- _Texto citado_:
Orientação para o Mercado Imobiliário: A decisão do STJ serve como um importante precedente para o mercado imobiliário, orientando os agentes sobre a necessidade de observar rigorosamente as formalidades legais na constituição e averbação da caução locatícia. O cumprimento dessas formalidades é essencial para assegurar a eficácia da garantia em eventuais disputas judiciais.

 

Impacto nos Registros Públicos: O entendimento do STJ reforça a importância do registro e da averbação das garantias nos registros públicos. Isso destaca a função essencial dos cartórios de registro de imóveis em garantir a publicidade e a segurança jurídica das transações imobiliárias e das garantias locatícias.

 

Precedente Relevante para Futuras Disputas: O julgamento cria um precedente relevante que pode influenciar futuras decisões judiciais envolvendo disputas entre locadores e outros credores do locatário, especialmente em cenários de execução de títulos extrajudiciais e expropriação de imóveis.

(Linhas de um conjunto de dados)
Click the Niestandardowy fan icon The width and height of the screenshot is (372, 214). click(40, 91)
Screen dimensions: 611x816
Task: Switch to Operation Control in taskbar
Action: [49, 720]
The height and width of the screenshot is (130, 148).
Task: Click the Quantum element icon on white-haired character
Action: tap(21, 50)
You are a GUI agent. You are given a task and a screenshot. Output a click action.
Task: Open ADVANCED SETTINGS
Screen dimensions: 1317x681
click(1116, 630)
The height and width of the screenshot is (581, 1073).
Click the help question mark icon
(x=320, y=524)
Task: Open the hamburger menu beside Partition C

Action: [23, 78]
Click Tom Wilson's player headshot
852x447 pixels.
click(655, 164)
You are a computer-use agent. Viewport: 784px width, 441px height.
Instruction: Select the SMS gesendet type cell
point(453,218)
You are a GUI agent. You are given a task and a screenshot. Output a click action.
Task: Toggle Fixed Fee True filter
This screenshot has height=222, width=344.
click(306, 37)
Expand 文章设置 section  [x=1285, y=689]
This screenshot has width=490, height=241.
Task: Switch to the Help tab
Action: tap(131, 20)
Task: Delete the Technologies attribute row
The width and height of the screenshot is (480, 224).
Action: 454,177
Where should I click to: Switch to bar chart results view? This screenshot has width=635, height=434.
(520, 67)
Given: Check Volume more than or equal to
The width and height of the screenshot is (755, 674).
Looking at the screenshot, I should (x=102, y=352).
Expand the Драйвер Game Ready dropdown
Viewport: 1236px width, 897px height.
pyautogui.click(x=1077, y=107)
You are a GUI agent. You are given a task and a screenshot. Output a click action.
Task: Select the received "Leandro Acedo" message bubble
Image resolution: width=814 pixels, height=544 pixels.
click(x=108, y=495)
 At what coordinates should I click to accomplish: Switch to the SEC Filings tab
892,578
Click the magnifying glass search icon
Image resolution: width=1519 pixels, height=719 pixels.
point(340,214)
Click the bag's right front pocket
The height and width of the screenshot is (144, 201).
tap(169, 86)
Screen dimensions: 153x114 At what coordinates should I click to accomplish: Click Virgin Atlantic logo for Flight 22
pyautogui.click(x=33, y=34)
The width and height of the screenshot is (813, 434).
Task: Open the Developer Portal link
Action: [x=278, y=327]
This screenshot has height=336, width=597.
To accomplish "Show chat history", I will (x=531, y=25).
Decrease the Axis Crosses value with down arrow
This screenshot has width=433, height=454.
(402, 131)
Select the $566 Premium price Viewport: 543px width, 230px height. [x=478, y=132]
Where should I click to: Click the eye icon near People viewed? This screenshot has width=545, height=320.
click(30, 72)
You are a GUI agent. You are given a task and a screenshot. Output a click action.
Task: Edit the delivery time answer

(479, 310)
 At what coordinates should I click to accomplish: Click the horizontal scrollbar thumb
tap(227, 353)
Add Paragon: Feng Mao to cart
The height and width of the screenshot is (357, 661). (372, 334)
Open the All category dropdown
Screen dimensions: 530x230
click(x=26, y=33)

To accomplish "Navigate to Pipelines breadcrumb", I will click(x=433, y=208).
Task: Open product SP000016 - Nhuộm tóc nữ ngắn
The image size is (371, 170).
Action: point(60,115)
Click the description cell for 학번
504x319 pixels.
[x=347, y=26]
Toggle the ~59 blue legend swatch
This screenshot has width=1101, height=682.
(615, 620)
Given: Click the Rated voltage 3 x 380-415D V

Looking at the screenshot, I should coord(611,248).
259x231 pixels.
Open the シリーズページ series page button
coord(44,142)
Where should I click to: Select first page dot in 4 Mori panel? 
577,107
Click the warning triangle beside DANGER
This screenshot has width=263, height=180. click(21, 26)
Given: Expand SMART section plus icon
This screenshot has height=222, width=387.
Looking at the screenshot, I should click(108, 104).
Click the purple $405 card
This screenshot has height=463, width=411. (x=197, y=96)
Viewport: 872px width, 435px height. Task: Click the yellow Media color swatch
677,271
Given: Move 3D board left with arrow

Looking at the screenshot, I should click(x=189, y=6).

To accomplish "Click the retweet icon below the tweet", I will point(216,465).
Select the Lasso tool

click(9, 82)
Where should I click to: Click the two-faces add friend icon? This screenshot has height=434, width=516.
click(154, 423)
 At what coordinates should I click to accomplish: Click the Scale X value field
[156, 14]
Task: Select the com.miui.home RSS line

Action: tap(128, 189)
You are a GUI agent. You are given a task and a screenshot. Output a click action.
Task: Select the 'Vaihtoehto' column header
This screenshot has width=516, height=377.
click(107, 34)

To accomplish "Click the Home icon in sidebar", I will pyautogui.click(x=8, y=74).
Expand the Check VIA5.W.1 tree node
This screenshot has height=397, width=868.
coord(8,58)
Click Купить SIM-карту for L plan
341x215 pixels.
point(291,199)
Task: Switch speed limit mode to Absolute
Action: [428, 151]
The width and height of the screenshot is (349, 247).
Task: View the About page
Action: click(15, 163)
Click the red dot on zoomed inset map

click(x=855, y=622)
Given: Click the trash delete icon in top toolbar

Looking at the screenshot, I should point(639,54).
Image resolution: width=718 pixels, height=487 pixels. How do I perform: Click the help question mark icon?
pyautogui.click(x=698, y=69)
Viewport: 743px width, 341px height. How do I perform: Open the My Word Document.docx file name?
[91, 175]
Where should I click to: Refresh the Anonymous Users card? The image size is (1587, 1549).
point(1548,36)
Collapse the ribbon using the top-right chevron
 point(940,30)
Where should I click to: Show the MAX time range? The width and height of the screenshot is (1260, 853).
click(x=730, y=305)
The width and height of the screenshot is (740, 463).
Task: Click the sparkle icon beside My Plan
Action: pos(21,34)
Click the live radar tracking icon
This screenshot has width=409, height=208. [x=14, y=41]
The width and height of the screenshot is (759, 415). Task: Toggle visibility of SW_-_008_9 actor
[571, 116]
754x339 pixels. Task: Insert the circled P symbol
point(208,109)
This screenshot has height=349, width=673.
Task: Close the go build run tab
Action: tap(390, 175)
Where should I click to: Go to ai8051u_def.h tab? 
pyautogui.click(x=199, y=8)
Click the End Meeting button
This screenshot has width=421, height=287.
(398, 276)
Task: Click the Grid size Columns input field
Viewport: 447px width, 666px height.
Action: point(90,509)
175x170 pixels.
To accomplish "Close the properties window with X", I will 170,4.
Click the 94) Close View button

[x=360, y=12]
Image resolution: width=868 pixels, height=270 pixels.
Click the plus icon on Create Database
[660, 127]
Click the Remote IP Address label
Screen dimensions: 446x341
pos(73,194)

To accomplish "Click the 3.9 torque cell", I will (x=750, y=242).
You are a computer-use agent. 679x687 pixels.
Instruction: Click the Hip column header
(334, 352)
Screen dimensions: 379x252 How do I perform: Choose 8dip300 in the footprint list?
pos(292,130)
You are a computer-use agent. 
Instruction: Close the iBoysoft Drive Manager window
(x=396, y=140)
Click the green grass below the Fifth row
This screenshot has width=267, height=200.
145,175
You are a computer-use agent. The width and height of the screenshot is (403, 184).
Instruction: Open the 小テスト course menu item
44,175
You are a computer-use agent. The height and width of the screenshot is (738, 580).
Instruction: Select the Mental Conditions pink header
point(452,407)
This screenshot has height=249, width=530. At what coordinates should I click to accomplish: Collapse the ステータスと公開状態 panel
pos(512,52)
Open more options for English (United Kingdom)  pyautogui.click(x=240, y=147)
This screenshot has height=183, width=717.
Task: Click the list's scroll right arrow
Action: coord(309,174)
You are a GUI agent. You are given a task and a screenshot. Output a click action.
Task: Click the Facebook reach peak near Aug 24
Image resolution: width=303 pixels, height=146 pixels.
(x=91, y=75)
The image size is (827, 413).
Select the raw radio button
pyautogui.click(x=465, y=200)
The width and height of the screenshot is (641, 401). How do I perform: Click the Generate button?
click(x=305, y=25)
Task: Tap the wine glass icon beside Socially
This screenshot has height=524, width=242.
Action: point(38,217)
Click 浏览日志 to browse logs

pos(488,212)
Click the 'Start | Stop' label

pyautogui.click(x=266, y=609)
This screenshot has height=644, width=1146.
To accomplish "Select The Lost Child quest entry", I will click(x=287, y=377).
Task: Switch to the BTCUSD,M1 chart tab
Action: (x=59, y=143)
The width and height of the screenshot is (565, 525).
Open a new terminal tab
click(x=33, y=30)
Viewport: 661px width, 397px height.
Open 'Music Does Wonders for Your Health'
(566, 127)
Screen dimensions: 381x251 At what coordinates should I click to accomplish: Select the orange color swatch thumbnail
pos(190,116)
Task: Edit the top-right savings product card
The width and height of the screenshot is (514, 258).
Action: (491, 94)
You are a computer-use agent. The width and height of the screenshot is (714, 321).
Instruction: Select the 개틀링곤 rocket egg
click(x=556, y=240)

- _Tarefas e exercícios_:
[A] De acordo com o texto citado, o que é essencial para assegurar a eficácia da garantia em eventuais disputas judiciais?
[B] Liste todos os títulos dos tópicos que abrem os parágrafos do texto citado.
Por favor, baseie-se somente no texto citado.

- _Soluções por tarefa_:
[A] O cumprimento das formalidades legais na constituição e averbação da caução locatícia.

[B]
- Orientação para o Mercado Imobiliário
- Impacto nos Registros Públicos
- Precedente Relevante para Futuras Disputas